Ausgangstext
Ab März 1942 konnten dienstverpflichtete Arbeiter/innen auch nach Deutschland gebracht werden. Bis 1943 fanden darüber hinaus vereinzelt Razzien statt. Ab September 1944 führte die deutsche Besatzungsbehörde in den Niederlanden massenhaft Zwangsverpflichtungen zur Arbeit durch. Dabei wurden innerhalb weniger Tage 140.000 Niederländer/innen nach Deutschland gebracht und weitere 120.000 im Nordosten der Niederlande zu Schanz- und Befestigungsarbeiten eingesetzt. Insgesamt befanden sich bei Kriegsende zwischen 350.000 und 400.000 niederländische Zwangsarbeiter/innen im Deutschen Reich, 100.000 waren bis 1940 weitgehend freiwillig gekommen.

 

Belgien:

Aus Belgien kamen bis Sommer 1941 zunächst 189.000 Arbeiter/innen freiwillig nach Deutschland, Nach der Einführung der allgemeinen Arbeitspflicht im Oktober 1942 folgten ihnen bis 1945 rund 200.000 weitere unter Zwang.

 

Frankreich:

Neben rund 2 Millionen zum Arbeitseinsatz verpflichteten Französinnen und Franzosen innerhalb des besetzten Frankreichs wurden bis Frühjahr 1942 etwa 185.000 Arbeiter/innen zur Arbeit in Deutschland angeworben. Ab April 1942 galt die allgemeine Dienstpflicht, im Februar 1943 als Service Obligatoire de Travail (STO)institutionalisiert. Bis Kriegsende gelangten rund eine Million Zivilarbeiter/innen aus Frankreich ins Deutsche Reich. Dazu kamen rund 600.000 Kriegsgefangene bis September 1944.

 

Jugoslawien:

Bereits vor dem deutschen Überfall auf Jugoslawien im April 1941 arbeiteten 47.000 Kroaten und Slowenen im Deutschen Reich. Anschließend wurden Arbeitskräfte angeworben, so dass bei Kriegsende aus dem Königreich Jugoslawien etwa 100.000 Kroaten und Kroatinnen in Deutschland waren, die meisten jedoch auf freiwilliger Basis. Etwa 110.000 serbische und slowenische Kriegsgefangene wurden zum Arbeitseinsatz nach Deutschland verschleppt und weitere 100.000 serbische Zivilarbeiter/innen kamen „freiwillig“, um der Zwangsverpflichtung in serbischen Bergwerken zu entgehen.

Datenauszug

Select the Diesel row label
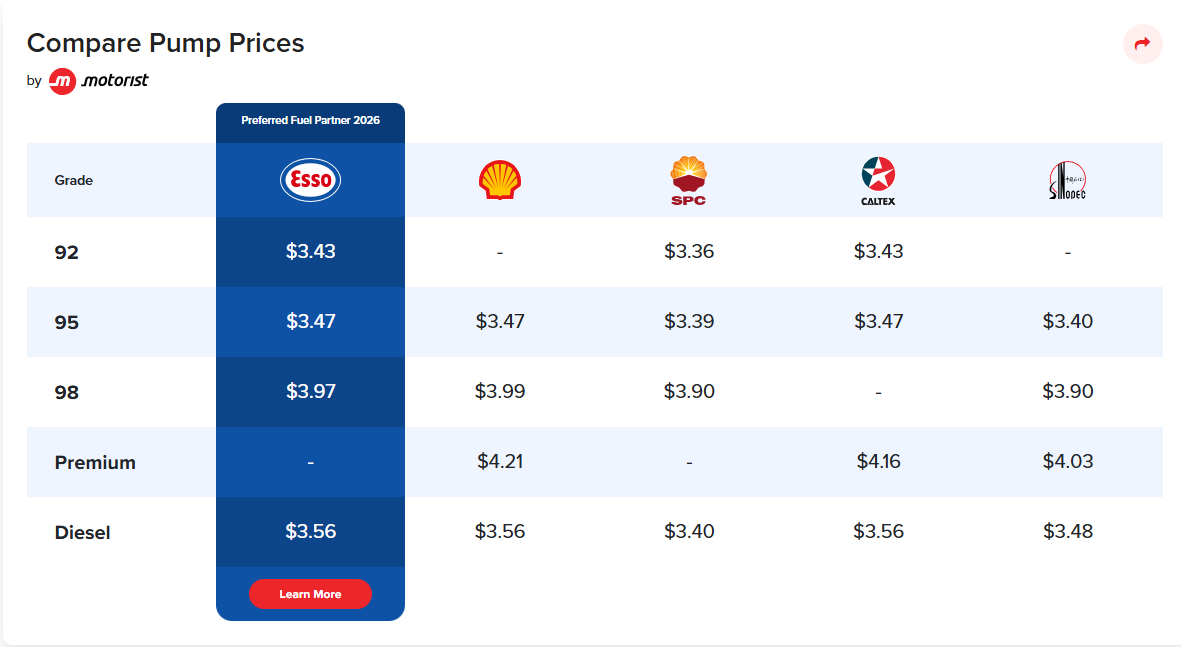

Arbeitsanweisungen
[A] Schreib aus dem Text über Zwangsarbeit die Stelle ab, die mit den Worten „Aus Belgien kamen“ anfängt und mit „bis September 1944.“ aufhört.
[B] Führe den Text über ausländische Zwangsarbeiter im Deutschen Reich nach seinem letzten Satz weiter.

Die Antworten
[A]
Aus Belgien kamen bis Sommer 1941 zunächst 189.000 Arbeiter/innen freiwillig nach Deutschland, Nach der Einführung der allgemeinen Arbeitspflicht im Oktober 1942 folgten ihnen bis 1945 rund 200.000 weitere unter Zwang.

 

Frankreich:

Neben rund 2 Millionen zum Arbeitseinsatz verpflichteten Französinnen und Franzosen innerhalb des besetzten Frankreichs wurden bis Frühjahr 1942 etwa 185.000 Arbeiter/innen zur Arbeit in Deutschland angeworben. Ab April 1942 galt die allgemeine Dienstpflicht, im Februar 1943 als Service Obligatoire de Travail (STO)institutionalisiert. Bis Kriegsende gelangten rund eine Million Zivilarbeiter/innen aus Frankreich ins Deutsche Reich. Dazu kamen rund 600.000 Kriegsgefangene bis September 1944.

[B]
Griechenland:

Nach der Besetzung Griechenlands im April 1941 zwang die deutsche Besatzungsbehörde rund 20.000 Griechinnen und Griechen auf Kreta, für die Deutschen zu arbeiten, zu einem großen Teil unter harten Bedingungen in den Bergwerken im Norden des Landes. In der folgenden Zeit wurden weitere 100.000 Griechinnen und Griechen zur Arbeit für die deutsche Wehrmacht dienstverpflichtet, darunter ab 1943 auch 16-Jährige. Trotz aufwändiger Werbung kamen nur 23.000 griechische Männer freiwillig nach Deutschland, weitere 12.000 als Zwangsarbeiter und 1.000 Kriegsgefangene.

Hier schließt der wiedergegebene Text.